Michael: I come from a long line of great talkers so teaching is in my blood. That, more than experience, has shaped my teaching style. My love of knowledge, and particularly science, has also been a major influence on what I choose to teach and how I go about it. Back in 1994, my classroom was festooned with a life-sized astronaut (made by the children) hanging like pinata, a huge model of the solar system , 2-foot butterflies and my first Pinky robot that scooted across the floor. The kids loved it as much as I did. Every teacher has a personal style. But each also incorporate personal experiences into their work. Teaching is much more than lecturing the class. Today, an educator must be a mentor, advocate, liaison, paper-pusher and classroom administrator. On top of that, educators continue professional study. Someone able to draw on their life experience is in a much better position to handle such a complex job.
I can't overestimate the value of my business background. It allowed me to rise above the traditionally provincial viewpoint of education and see the bigger picture which, I assure you, “ain't” about mounds of paperwork, pointless assessments and reader-less reporting. I don't consider education to a business or the personal domain of an administrator. I see it as a framework to facilitate the learning process. I care more about how children learn best than I do about grades.
While my background has made me a better educator, it has also been the source of great frustration, especially when attempting to get my ideas put into action. In business, everyone shares the common goal of making things better and more efficient (hypothetically). If something is not working properly, you are obligated to figure out a solution to present to the decision makers. But education is like a battle ship that travels 5 miles to complete a maneuver. Navigating the bureaucracy can be tedious. Even after being approved new programs are subject to the financial and political whims of the system. I hit this wall a few times in the business world as well. But while a business may fold because of poor practices, an outdated educational system keeps chugging along, a cross between a rickety 1939 Ford with no crankcase oil and the Energizer bunny.
Kathleen: You have over 25 years invested in the field of special education. Please share why you have been motivated to work with the autism population as well as advances and impediments to best practices that you have experienced and/or observed.

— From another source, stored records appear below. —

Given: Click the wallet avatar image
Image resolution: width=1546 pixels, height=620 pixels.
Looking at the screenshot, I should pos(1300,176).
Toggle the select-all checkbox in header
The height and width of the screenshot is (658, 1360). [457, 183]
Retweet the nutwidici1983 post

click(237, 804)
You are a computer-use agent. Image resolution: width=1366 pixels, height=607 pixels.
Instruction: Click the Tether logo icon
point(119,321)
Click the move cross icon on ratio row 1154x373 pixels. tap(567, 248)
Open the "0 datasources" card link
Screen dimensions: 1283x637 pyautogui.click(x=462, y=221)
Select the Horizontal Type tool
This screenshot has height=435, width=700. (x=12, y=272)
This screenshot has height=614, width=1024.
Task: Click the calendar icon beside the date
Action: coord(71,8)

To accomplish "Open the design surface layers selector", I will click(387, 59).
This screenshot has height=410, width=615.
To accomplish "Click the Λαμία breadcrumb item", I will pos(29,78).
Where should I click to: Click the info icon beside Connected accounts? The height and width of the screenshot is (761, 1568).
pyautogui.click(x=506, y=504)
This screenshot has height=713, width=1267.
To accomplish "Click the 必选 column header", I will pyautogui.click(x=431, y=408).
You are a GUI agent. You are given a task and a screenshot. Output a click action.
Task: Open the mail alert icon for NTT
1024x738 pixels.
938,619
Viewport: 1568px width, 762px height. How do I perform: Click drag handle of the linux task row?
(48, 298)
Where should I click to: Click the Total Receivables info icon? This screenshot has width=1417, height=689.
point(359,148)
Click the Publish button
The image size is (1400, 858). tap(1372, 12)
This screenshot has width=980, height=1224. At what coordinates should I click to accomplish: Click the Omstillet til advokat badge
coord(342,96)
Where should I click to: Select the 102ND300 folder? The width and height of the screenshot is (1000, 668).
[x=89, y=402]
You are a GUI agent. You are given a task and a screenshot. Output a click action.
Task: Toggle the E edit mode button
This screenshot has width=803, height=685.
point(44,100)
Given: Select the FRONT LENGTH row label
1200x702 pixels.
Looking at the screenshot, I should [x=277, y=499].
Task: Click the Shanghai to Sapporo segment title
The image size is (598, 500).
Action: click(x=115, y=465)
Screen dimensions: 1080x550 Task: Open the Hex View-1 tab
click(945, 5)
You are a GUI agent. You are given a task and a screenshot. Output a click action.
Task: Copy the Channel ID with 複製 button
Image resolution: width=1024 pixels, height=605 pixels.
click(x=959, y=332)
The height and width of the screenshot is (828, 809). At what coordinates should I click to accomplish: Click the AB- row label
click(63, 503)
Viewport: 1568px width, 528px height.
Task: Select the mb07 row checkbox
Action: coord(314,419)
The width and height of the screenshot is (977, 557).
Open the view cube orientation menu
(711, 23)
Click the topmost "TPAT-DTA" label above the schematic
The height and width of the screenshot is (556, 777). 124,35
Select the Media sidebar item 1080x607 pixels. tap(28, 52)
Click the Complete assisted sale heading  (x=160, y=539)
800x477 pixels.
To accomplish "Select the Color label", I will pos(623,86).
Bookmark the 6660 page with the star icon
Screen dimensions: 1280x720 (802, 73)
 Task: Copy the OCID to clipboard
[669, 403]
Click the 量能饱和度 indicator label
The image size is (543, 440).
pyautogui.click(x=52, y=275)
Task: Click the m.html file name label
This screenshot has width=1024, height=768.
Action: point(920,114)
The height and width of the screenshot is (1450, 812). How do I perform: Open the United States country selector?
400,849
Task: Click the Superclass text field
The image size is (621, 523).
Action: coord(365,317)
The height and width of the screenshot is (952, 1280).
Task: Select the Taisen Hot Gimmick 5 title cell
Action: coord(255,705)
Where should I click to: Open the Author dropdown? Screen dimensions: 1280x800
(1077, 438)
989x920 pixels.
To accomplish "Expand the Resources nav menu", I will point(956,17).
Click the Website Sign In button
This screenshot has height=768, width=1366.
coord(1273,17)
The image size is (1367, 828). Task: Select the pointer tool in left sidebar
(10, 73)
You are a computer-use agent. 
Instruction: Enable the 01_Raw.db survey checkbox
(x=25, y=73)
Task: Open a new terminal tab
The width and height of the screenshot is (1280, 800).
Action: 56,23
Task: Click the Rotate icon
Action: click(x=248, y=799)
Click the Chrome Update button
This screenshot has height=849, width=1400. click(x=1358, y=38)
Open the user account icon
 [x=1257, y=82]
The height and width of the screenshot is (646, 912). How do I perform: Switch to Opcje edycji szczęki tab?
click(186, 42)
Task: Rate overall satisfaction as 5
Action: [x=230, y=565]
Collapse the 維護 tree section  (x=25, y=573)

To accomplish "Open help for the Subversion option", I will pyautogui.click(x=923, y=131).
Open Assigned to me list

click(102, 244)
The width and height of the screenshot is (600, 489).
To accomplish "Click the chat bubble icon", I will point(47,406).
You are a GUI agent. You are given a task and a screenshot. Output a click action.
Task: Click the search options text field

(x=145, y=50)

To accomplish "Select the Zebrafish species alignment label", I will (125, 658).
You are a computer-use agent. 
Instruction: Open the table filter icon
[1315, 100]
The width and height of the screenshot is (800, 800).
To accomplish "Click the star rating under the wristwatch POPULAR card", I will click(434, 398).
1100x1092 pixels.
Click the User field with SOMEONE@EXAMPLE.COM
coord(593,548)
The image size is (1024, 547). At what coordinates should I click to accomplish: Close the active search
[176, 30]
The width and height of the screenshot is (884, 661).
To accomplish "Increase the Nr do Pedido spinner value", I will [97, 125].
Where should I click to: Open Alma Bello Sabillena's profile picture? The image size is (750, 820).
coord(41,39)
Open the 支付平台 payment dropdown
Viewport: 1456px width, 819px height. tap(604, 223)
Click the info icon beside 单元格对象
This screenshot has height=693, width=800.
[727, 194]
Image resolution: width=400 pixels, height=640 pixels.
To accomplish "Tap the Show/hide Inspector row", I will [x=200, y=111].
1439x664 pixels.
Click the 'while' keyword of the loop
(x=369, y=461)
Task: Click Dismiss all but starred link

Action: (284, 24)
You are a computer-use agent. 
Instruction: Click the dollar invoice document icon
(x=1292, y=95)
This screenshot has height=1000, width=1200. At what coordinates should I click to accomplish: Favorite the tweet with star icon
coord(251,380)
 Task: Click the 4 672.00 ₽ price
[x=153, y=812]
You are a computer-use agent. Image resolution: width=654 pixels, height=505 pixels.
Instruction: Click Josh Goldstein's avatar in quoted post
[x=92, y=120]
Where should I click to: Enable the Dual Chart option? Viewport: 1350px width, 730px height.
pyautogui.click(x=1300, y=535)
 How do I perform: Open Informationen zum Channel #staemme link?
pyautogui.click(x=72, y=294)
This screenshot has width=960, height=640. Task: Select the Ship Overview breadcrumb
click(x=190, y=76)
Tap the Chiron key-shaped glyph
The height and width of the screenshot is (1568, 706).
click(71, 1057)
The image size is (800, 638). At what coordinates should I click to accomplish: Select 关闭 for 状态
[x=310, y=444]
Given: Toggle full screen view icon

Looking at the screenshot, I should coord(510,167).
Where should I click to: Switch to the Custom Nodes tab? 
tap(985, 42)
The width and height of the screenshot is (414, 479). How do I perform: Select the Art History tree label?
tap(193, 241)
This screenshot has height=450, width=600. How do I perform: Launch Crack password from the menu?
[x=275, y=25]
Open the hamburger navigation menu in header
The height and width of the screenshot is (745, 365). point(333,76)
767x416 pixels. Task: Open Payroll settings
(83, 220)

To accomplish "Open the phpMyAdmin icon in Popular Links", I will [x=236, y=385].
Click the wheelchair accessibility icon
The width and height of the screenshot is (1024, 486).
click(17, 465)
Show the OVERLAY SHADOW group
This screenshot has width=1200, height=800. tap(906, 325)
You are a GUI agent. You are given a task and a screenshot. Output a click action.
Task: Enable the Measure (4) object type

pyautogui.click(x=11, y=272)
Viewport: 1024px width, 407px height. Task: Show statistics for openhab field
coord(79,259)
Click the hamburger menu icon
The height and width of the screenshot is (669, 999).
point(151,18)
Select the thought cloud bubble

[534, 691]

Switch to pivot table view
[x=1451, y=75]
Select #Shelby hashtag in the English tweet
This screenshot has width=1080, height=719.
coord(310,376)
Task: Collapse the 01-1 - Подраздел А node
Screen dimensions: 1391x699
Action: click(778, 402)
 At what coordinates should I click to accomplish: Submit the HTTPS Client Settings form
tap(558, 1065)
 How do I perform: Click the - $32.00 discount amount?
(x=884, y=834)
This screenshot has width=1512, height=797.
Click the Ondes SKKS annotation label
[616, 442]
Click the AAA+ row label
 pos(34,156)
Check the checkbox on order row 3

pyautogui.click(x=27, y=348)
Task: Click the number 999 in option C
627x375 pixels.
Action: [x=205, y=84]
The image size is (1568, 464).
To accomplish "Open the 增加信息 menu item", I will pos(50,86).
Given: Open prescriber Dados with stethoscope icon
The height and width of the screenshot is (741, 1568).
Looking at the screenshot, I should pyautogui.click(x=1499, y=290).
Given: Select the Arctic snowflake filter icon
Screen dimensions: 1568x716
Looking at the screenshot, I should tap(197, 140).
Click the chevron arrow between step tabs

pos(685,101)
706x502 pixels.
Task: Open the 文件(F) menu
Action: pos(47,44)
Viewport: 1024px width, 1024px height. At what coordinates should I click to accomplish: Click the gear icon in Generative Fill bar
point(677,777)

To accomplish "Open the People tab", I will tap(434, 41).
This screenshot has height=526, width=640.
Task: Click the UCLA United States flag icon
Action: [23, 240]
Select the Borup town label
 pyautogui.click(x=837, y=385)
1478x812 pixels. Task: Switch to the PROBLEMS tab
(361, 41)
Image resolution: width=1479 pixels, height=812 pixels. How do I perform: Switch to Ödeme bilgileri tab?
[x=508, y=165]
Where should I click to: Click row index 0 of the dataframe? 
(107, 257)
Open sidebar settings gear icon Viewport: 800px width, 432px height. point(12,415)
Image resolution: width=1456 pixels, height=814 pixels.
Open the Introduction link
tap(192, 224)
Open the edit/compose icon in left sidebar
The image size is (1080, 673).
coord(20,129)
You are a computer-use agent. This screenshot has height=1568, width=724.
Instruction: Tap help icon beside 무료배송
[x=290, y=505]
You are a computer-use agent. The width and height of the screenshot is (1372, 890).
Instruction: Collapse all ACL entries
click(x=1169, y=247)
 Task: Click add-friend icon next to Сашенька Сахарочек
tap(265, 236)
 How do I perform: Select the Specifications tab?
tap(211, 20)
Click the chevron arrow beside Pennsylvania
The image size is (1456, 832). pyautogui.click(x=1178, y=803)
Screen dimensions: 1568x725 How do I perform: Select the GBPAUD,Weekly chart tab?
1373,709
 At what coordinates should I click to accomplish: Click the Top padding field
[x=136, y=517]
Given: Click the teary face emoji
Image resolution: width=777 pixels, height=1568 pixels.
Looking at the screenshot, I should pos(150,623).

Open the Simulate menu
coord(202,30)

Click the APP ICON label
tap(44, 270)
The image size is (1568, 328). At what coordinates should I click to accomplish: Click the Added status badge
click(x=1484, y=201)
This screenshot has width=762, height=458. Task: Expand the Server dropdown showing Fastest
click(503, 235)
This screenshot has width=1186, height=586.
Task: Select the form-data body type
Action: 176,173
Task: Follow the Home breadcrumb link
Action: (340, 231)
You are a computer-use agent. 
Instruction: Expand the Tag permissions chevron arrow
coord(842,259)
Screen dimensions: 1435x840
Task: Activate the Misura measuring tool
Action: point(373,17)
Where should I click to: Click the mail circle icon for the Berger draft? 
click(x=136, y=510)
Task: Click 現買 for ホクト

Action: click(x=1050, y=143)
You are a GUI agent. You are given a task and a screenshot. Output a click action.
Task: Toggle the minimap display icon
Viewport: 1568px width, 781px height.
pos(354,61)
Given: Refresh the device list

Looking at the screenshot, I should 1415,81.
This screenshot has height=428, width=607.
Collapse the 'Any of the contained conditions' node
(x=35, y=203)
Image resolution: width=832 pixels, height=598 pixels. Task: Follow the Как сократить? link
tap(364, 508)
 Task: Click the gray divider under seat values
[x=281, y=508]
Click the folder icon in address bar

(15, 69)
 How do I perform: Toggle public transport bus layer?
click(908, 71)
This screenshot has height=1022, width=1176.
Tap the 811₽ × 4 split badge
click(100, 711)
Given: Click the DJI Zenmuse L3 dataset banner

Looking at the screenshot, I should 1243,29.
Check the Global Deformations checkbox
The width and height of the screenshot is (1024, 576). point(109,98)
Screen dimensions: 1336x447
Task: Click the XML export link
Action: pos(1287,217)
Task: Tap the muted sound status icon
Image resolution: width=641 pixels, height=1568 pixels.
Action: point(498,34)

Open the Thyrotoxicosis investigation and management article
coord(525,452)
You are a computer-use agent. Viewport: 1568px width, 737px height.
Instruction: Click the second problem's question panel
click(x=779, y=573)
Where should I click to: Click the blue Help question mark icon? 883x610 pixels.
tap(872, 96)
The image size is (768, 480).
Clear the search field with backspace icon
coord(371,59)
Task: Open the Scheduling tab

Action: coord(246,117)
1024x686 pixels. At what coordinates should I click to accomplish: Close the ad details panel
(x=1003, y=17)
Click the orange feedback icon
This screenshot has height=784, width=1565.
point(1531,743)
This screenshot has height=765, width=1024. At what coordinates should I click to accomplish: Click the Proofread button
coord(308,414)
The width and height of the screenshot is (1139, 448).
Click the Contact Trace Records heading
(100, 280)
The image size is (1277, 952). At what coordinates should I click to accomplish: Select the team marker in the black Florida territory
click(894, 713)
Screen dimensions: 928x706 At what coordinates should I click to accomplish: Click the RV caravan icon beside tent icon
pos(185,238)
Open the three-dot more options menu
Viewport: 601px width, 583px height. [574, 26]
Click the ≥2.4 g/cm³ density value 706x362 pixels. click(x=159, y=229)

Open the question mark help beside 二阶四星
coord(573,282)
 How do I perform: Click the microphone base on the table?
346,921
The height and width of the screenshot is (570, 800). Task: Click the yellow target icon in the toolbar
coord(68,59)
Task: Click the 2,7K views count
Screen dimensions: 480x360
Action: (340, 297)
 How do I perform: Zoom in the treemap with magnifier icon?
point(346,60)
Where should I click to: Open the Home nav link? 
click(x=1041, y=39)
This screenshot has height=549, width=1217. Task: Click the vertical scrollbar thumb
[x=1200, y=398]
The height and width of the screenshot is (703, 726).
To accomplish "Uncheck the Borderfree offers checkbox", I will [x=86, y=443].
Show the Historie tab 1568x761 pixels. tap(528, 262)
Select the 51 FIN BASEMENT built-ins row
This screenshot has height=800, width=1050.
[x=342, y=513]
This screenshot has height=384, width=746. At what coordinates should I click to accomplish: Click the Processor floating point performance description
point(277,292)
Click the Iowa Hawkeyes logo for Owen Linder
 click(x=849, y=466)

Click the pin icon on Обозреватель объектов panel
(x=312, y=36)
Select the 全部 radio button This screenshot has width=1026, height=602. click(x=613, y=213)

Michael: I relate to people we describe as being autistic. I experience many of the same problems they do. To me, the Spectrum is a full spectrum. I'm just towards the top and feel responsible for advocating on their behalf. When I believe a new approach will help, I feel compelled to do something about it. Many new approaches to working with autism are being introduced. I am thrilled that technology is finally being appreciated. But I am equally concerned about what and how technology will be implemented. Decisions are still being made by the same folks who got us into this mess. A new paradigm is in order. Decisions about technology integration really need input from new perspectives. Instead of a "Them vs Us" mentality, I like to see the establishment embrace parents as a source of valuable information. I see a lot of fancy footwork but have yet to witness much that is constructive.
Kathleen: Video Modeling seems to be an extremely effective method for teaching students on the autism spectrum and an extremely effective motivator. Please give a few reasons why, in your estimation, that this is.
Michael: Sure. Apparently the visual (or combination of visual and auditory) stimulation is able to engage most students despite their intellectual and academic function. In my experience, student reaction to video is not dependent on age or functional level. Usually I explore a variety of VBI alternatives (different programs, website, live video) to see what resources will work with a particular group or individual. Sometimes, I have to be quick on my feet. Often, I settle into one approach for an extended period. It all depends on the daily student mix, whether they're off meds that day or some other consideration. Gaining their attention allows me to better understand each child's style of communicating, learning style...preference for sound, color, movement, loud, soft, etc. and level of cognition.
You start to appreciate intellectual capacity that was not apparent during the course of an average day. Learning to operate the mouse or keyboard can produce an "ah-ha" moment. Suddenly they realize they are able to control something in their environment. Now, they can be offered a choice, and someone gave them this wonderful new tool that permits them to make their own choice, without anyone speaking for them. Some kids never had this option before. That's why, when you watch some of the videos I made of and for the children, you'll see kids leaning on me or grabbing my hands, then placing them around their own necks. As a parent and educator of 26 years, I find these moments to be the most rewarding moments of my career.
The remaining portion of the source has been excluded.